International Business Times    18 April 2012
Egg laying put dinosaurs at a disadvantage
New research indicates that egg laying contributed to the extinction of dinosaurs 65 million years ago by putting dinosaurs at a distinct disadvantage to mammals that give birth to live offspring. "Nobody thinks about the fact that all dinosaurs went through small, fairly independent stages where competition with mammals could be an issue, and that this could affect repopulation outcomes following a mass extinction," says Christine Janis, professor of biology.


Bloomberg   18 April 2012
First Lady turns focus to military families
First Lady Michelle Obama and Jill Biden, wife of Vice President Joe Biden, started a program called Joining Forces to help military families cope with extended separations, unemployment and other issues. The program recently marked its first anniversary. Wendy Schiller, associate professor of political science, says the decision to do so in key battleground states was not coincidental: “In April of a presidential election year every single thing the first lady does is political.”


Fox News   18 April 2012
Biology explains teens late sleeping habits
In this article on the causes behind seven health-related mysteries, Mary Carskadon, professor of psychiatry and human behavior, answers the question of why teens sleep late. She says that when puberty hits, melatonin, the hormone that regulates the sleep-wake cycle, is secreted later at night, making many teens incapable of falling asleep before 11 p.m. “Since teens still need about nine or more hours of sleep, they try to make up for the time they’ve lost at night by sleeping in,” Carskadon says.

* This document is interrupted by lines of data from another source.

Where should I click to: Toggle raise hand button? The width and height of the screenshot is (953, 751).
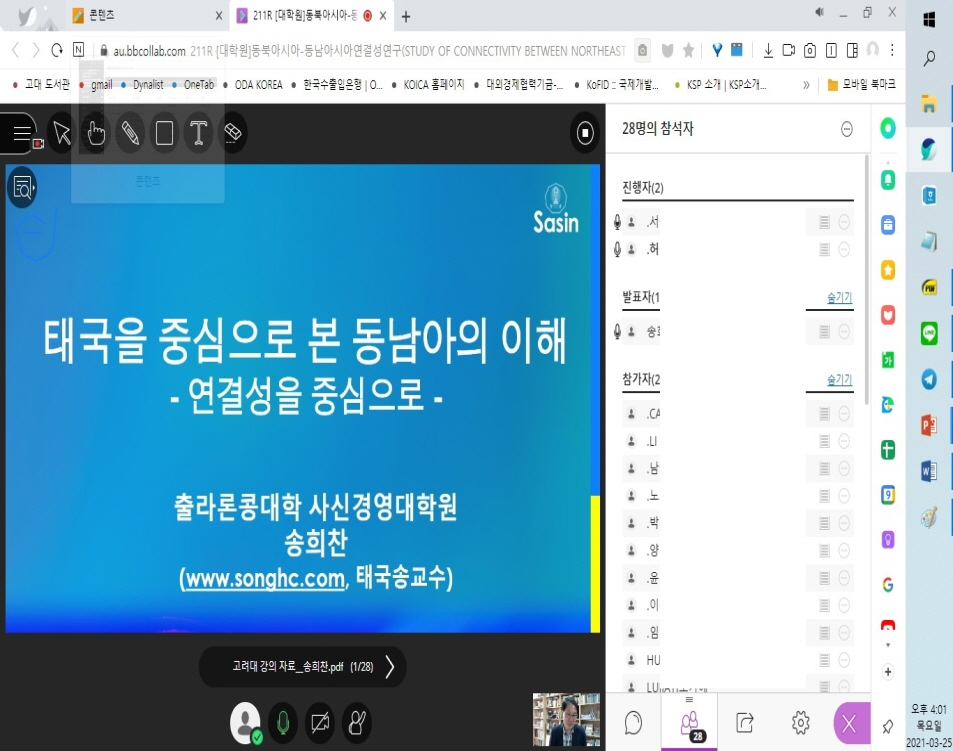(x=357, y=722)
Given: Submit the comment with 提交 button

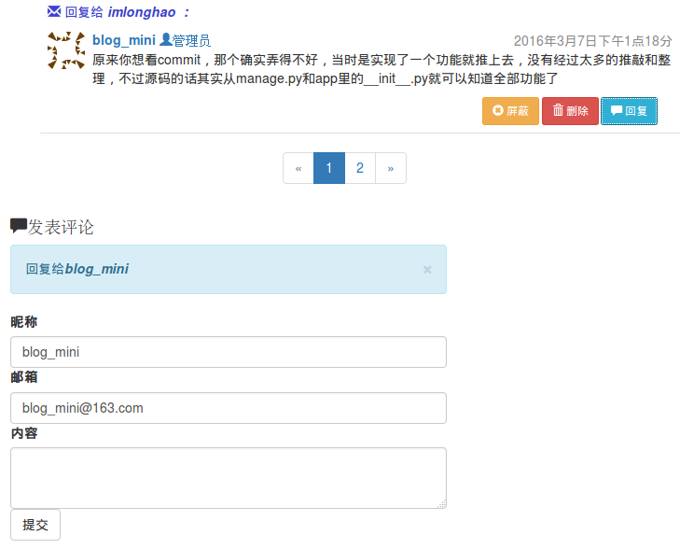Looking at the screenshot, I should coord(35,525).
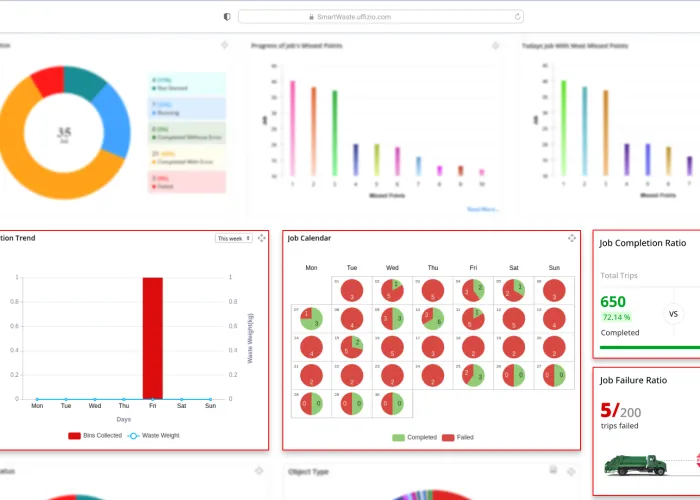Click the red Friday bar in trend chart
Viewport: 700px width, 500px height.
click(x=152, y=338)
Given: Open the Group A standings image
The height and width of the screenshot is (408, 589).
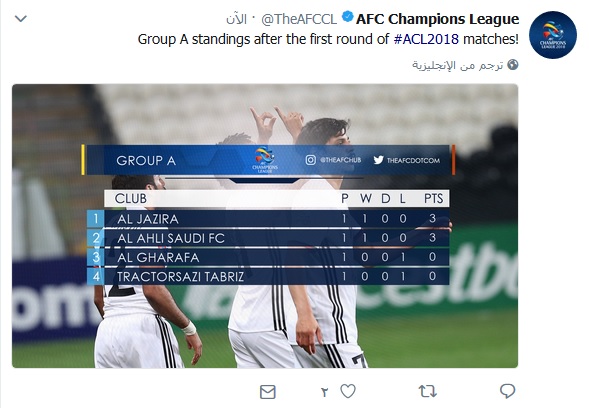Looking at the screenshot, I should 265,226.
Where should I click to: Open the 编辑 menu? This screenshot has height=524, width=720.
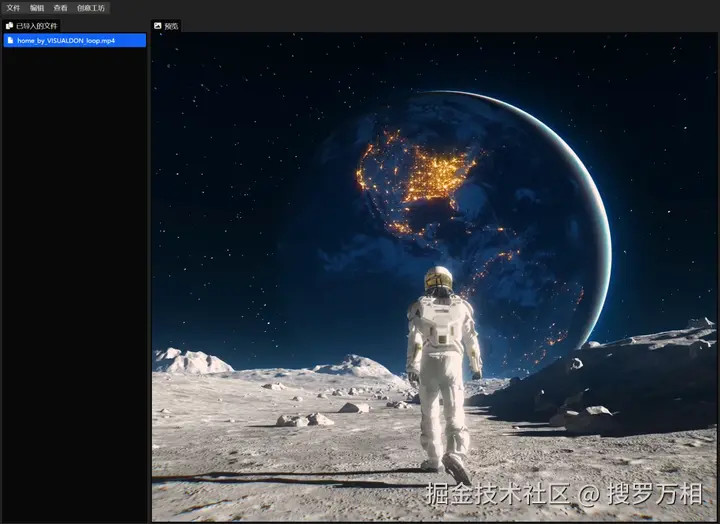37,8
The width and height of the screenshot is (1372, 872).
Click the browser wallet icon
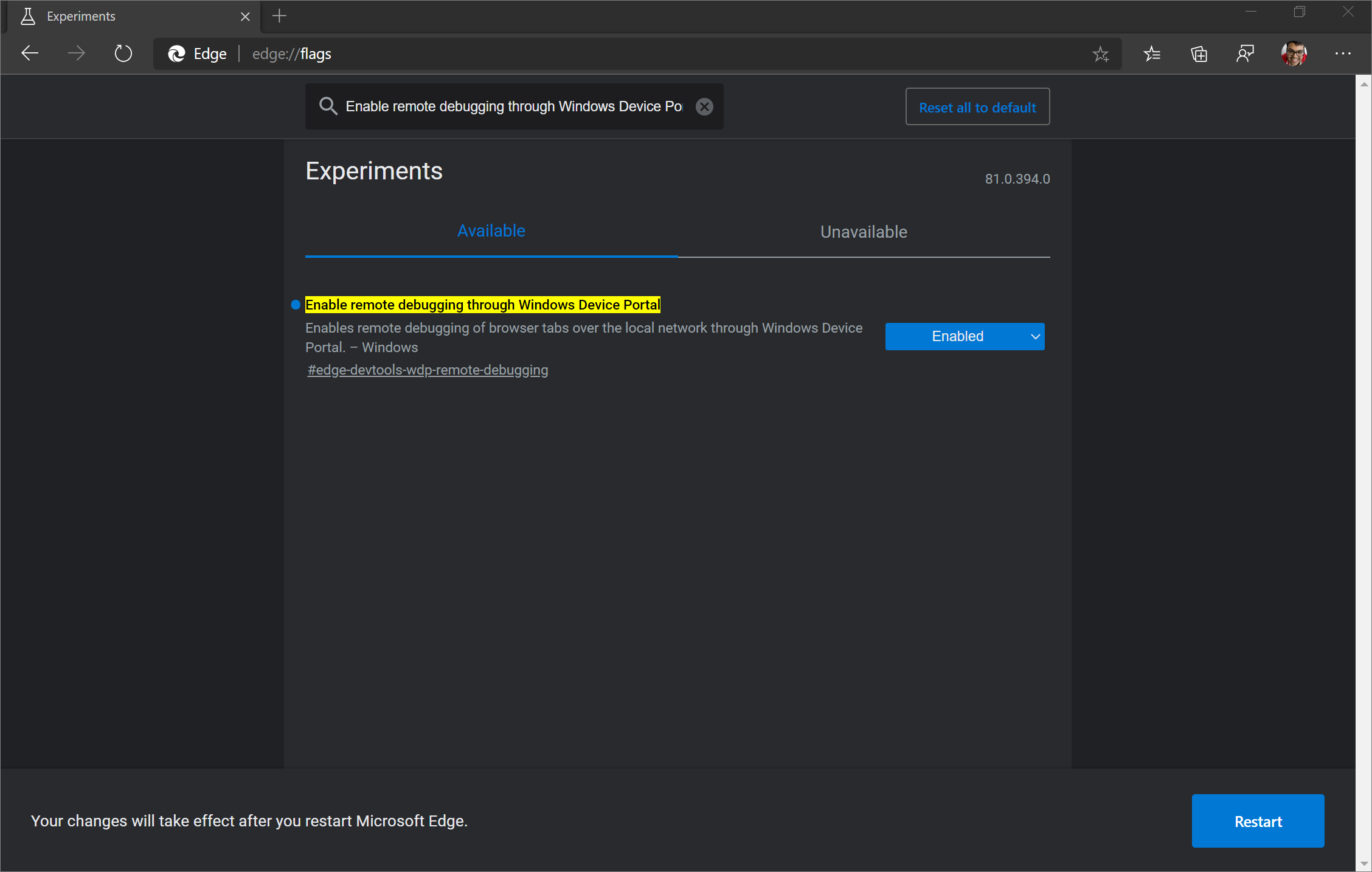[1200, 54]
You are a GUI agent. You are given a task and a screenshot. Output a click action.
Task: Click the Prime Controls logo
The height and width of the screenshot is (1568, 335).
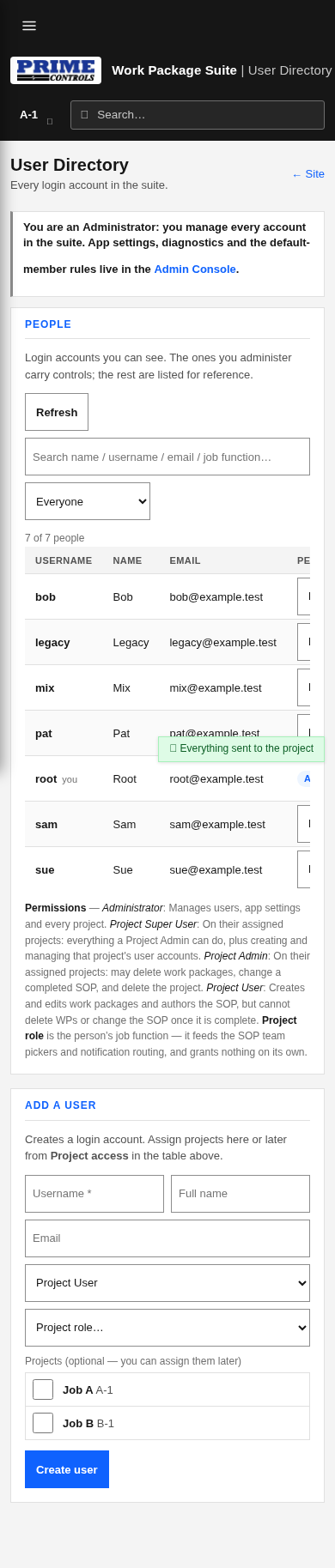coord(56,70)
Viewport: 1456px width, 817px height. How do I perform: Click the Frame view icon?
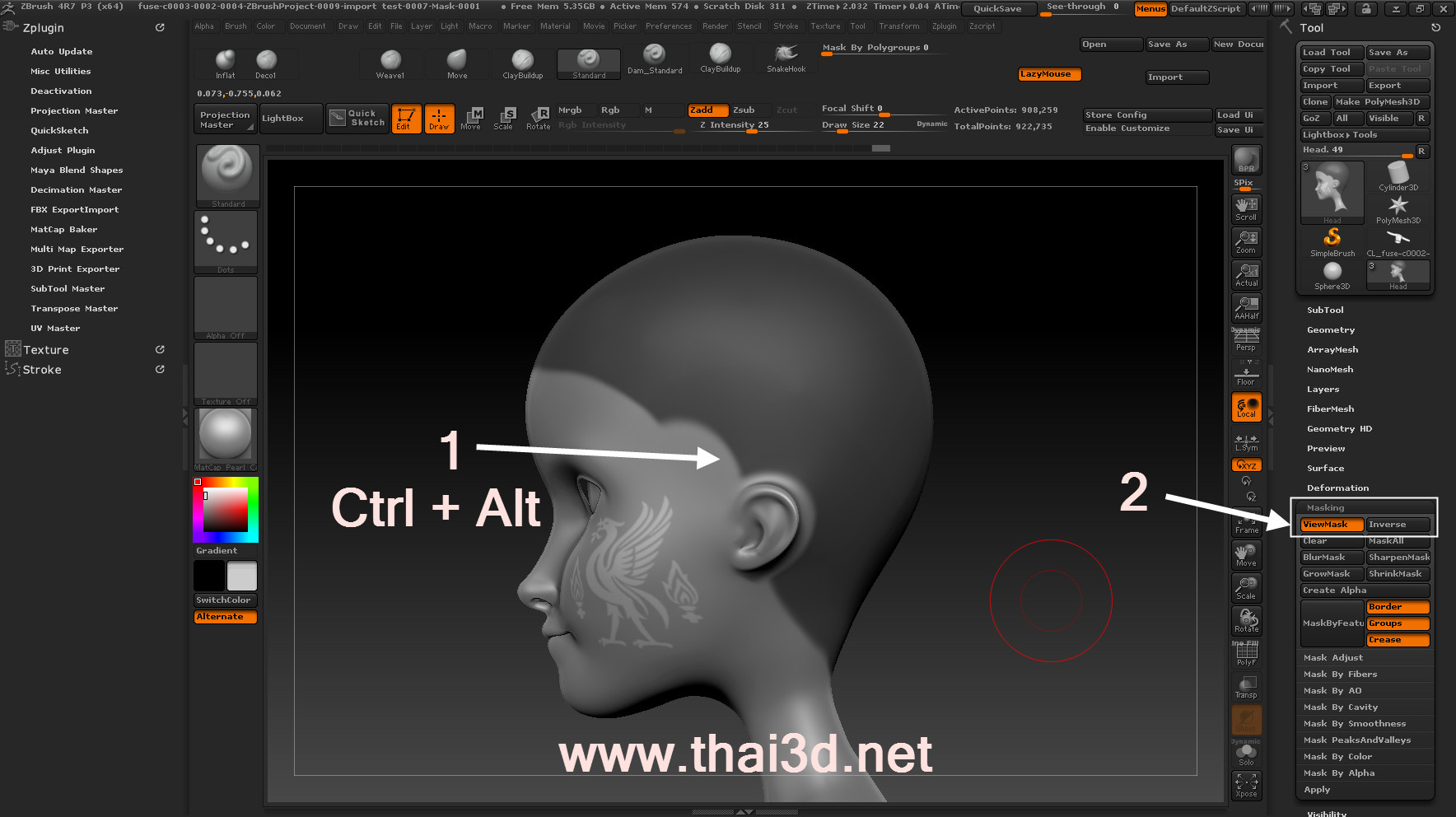coord(1246,524)
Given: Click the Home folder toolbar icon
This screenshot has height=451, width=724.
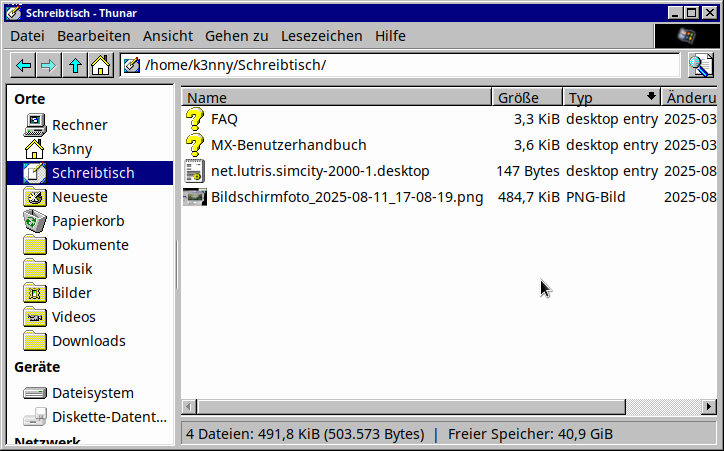Looking at the screenshot, I should 100,66.
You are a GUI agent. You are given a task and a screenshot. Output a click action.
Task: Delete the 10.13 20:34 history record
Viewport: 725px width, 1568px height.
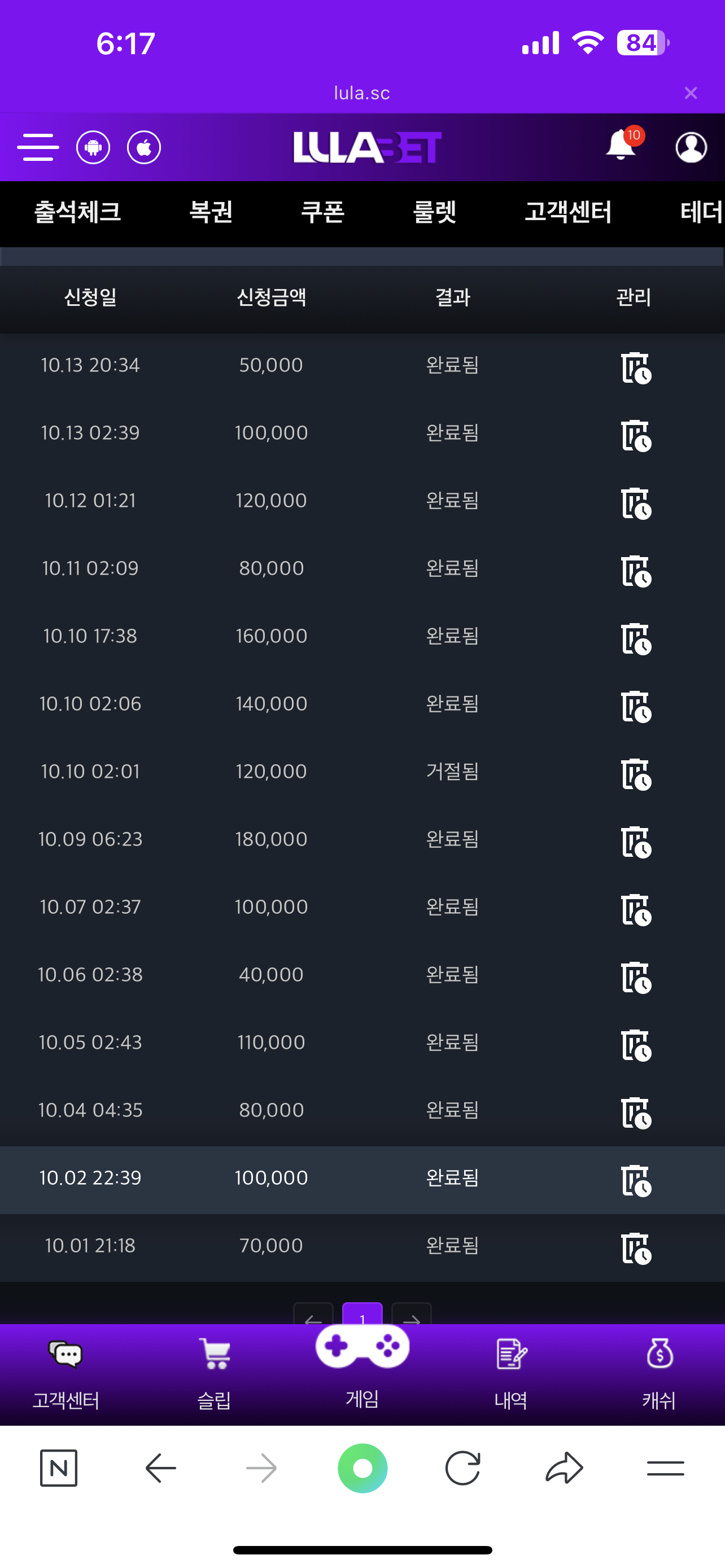click(x=636, y=367)
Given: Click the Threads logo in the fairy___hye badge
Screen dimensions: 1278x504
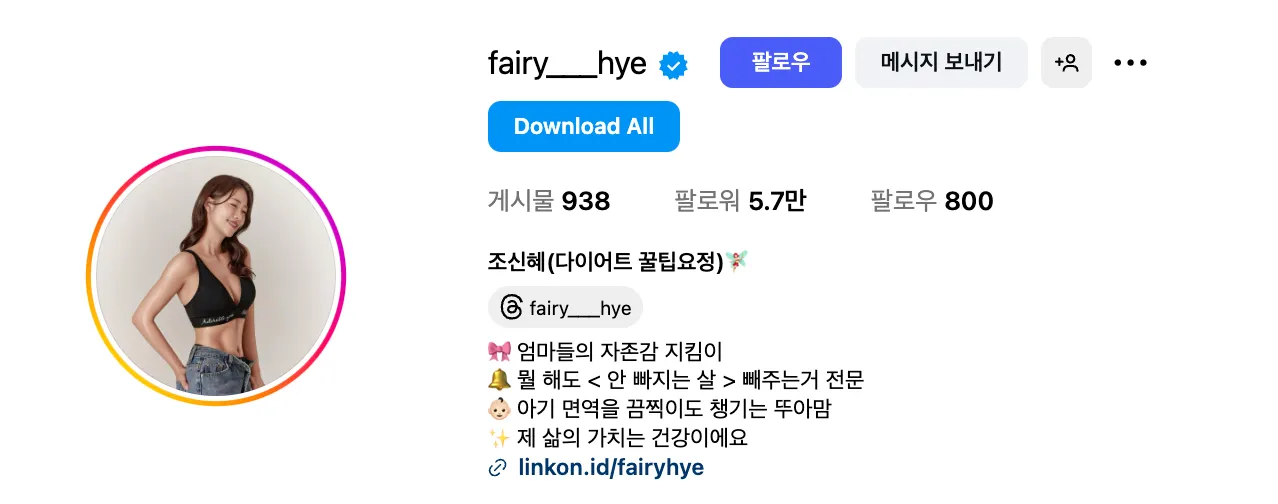Looking at the screenshot, I should coord(511,308).
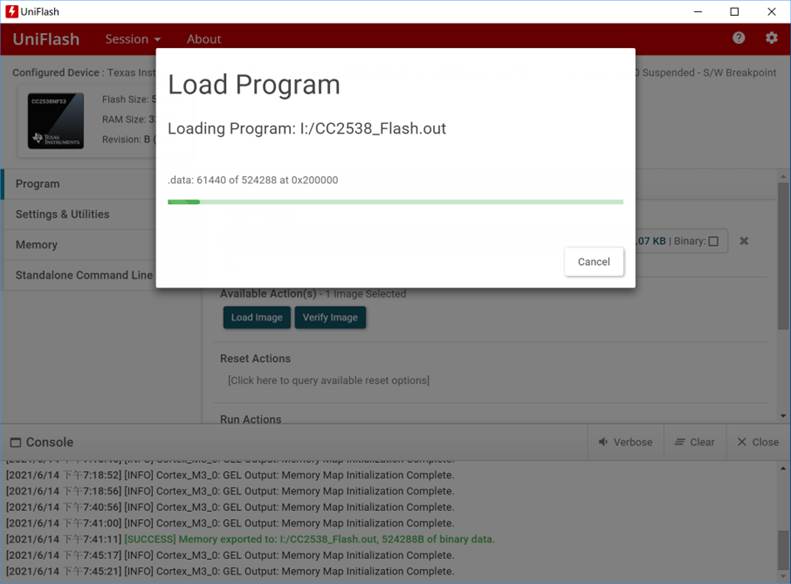The image size is (791, 584).
Task: Clear the console log
Action: coord(694,442)
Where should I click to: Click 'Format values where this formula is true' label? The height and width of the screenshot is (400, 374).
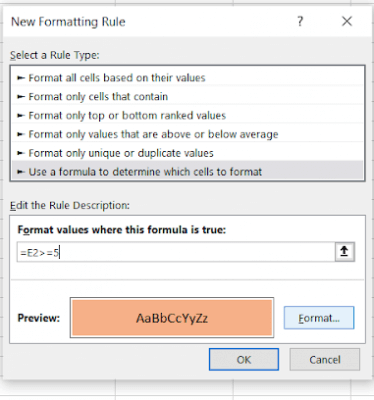(x=122, y=230)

Science Blog   18 April 2012
To stem college drinking, curb expectations
Research by Lori Scott-Sheldon, assistant professor of psychiatry and human behavior, indicates that interventions targeting what college students often see as the pleasurable effects of alcohol may be one way to stem the tide of dangerous and widespread binge drinking on college campuses. “If we can prove to students that many of the perceived positive side effects of alcohol are actually due to their expectations, rather than the alcohol itself, then we could potentially reduce frequent binge drinking and its negative consequences,” Scott-Sheldon says.


The Block Island Times   18 April 2012
Psychiatrists work with Block Island on mental health program
Brown psychiatrists are working with a task force on Block Island to bring mental health services to residents there. The group has developed a program by which island clients could consult with psychiatrists through a telemedicine connection permitting face and voice contact in both directions. The faculty members involved are Steven Rasmussen, interim chair of psychiatry, Jane Eisen, associate professor of psychiatry and human behavior, and Robert Boland, professor of psychiatry and human behavior.


GoLocalProv.com   18 April 2012
Brown is among country’s greenest schools
Brown was named one of the 'greenest' colleges in the country, in a new book published by the Princeton Review. Schools were graded on a scale of 1-100 on their commitment to ecological sustainability in their infrastructure, activities, course offerings, and policies. Institutions that scored a 60 or above were included in the book.